The Dogs (Protection of Livestock) (Amendment) (Scotland) Act 2021 came into force on November 5, 2021.
The campaign will run through the lambing season, when sheep and lambs are most vulnerable to attacks and will be run again in the autumn.
As a Crime Co-ordinator, I have seen that the impacts of livestock worrying can be devastating for rural communities.
Such incidents not only cause obvious suffering to sheep and cattle, they have a financial and emotional impact on farmers and their families and cause significant upset. Farmers put a lot of work into nurturing their sheep and cattle, taking real pride in their work.

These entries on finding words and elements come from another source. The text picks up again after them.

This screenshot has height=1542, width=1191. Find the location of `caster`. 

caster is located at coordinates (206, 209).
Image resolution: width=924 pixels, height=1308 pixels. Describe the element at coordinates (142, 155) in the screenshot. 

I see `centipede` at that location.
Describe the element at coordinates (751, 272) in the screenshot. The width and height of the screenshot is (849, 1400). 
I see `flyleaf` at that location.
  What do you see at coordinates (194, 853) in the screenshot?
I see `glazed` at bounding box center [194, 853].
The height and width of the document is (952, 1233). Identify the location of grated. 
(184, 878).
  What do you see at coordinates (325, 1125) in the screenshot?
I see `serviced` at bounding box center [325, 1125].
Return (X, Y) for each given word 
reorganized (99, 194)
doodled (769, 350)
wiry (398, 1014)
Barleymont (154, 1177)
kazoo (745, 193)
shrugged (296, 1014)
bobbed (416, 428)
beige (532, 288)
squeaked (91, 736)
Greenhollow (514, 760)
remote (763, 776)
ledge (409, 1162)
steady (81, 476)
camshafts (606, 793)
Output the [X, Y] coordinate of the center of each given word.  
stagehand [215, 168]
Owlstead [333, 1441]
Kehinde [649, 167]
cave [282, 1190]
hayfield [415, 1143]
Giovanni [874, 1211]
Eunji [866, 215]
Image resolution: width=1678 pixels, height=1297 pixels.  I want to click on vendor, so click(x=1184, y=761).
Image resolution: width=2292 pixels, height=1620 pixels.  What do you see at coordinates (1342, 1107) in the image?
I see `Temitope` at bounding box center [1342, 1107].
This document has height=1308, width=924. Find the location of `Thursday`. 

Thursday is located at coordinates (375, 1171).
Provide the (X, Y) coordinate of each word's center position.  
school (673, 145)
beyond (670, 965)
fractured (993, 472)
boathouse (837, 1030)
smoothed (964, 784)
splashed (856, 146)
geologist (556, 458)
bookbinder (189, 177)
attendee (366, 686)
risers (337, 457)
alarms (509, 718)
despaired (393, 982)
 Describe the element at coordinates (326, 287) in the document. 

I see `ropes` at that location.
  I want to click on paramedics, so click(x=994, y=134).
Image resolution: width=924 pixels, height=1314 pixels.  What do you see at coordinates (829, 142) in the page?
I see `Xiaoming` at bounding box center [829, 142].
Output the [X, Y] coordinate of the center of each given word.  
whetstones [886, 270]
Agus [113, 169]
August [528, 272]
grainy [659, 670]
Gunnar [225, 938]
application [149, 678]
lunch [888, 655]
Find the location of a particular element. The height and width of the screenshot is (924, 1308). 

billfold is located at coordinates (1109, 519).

Many animals are left with terrible injuries following attacks and if they survive can be difficult to handle due to their fear of dogs.
Attacks by dogs are not inevitable and are down to the irresponsible behaviour of their owners. We all enjoy visiting spending time in our rural areas, but we do ask that people remember that all farms are working environments and must be respected by everyone accessing them.
Please don’t underestimate your dog’s behaviour, and remember that sometimes chasing sheep or cattle is seen as a type of game by many dogs. However, all too often, this can turn into a nightmare for the livestock, the farmers as well as yourself and your dog.
Please stay safe, be responsible and keep your dog under close control.
You only have the right to be on most land if you act responsibly.
There is a real need to inform dog owners about the risks all dogs can pose to sheep especially in spring time when ewes are heavily pregnant. Farmers can legitimately shoot any dog that is worrying livestock as well as owners having destruction orders placed on dogs by the courts.
Keep your dog on a short lead if you are in an area where there are livestock such as cows, sheep or horses. Wherever possible it is best to avoid going near areas where there are sheep.
Dogs can cause unnecessary worry that may contribute to the premature death of sheep as well as any unborn lambs. Cows can be frightened by dogs and may react aggressively or panic and be dangerous to the dog owner and the dog.